CrowdStrike has hired two outside security firms to examine its Falcon software thoroughly after a global IT outage. The company pinpointed a small coding mistake as the culprit in a root causes analysis [PDF] published this week.
A global tech crisis involving Microsoft and CrowdStrike caused mayhem last month, when an erroneous Falcon security update caused an outage impacting a then estimated 8.5 million Windows PCs. Microsoft has since addressed this with an automated fix, while CrowdStrike issued its own patch. An insurer estimated that Fortune 500 firms experienced collective losses of $5.4 billion. Following the crisis, CrowdStrike’s CEO apologized for the incident.
A recent report from CrowdStrike outlines the sequence of events. In February, a new detection feature was added to Falcon to block Windows interprocess communication (IPC) attacks. This feature went through usual development and testing before being included in Falcon’s version 7.11.
The Timeline of the Outage
By March, Falcon was remotely updated to detect new threats using IPC templates, stored in a file labeled 291. The Falcon sensors would fetch this file, and the Content Interpreter would process the data for detection purposes.

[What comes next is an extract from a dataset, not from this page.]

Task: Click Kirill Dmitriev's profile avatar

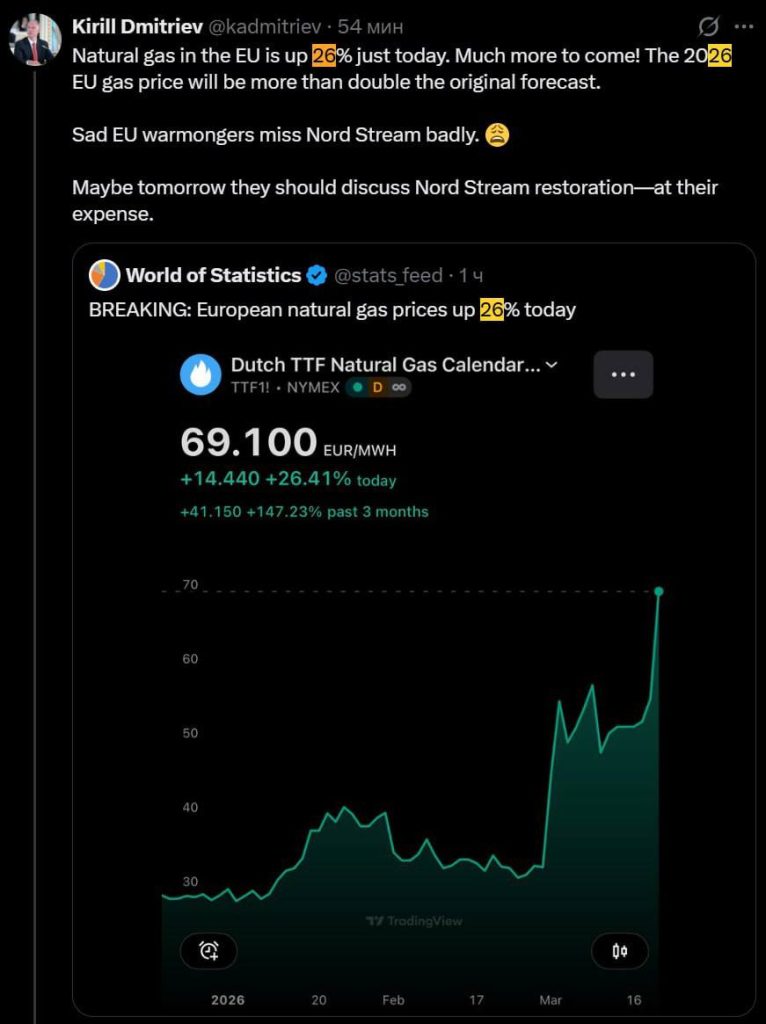Action: (34, 40)
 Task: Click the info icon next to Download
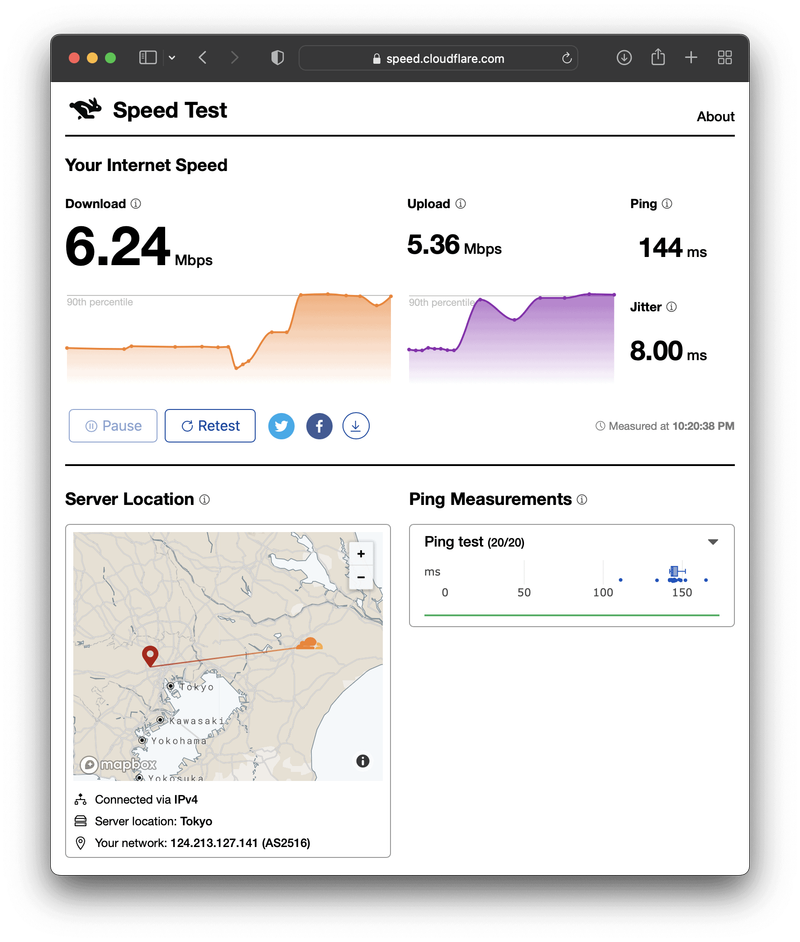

The problem was traced to the IPC Template Type, which defined 21 input fields, but integration code provided only 20 values. This mismatch wasn’t detected during several validation stages, including sensor release tests.
The July 19th Incident
On July 19, two new IPC templates were deployed, one requiring 21 inputs. This clashed with the Content Interpreter’s expectation of 20 inputs, causing out-of-bounds memory reads and system crashes on 8.5 million Windows machines.
CrowdStrike has applied a fix to prevent input mismatches. A patch for the Sensor Content Compiler was implemented on July 27, which verifies input counts. Additionally, runtime checks are now in place for input arrays, and similar fixes are being rolled out to all Windows sensor versions 7.11 and later, with a hotfix planned for release by August 9.
Legal and Financial Fallout
The outage has led to lawsuits from shareholders and customers. There is also a dispute with Delta Airlines over its recovery time, with Microsoft stepping in, suggesting that Delta’s delays involved non-Microsoft systems.
CrowdStrike aims to enhance validation processes to avoid future issues. Steps include ensuring input fields match at compile time, adding missing runtime checks for Content Interpreter fields, and expanding the scope of Template Type testing. Future changes will involve staggering template instance deployments and relocating kernel driver functions to user space.
Last Updated on November 7, 2024 3:23 pm CET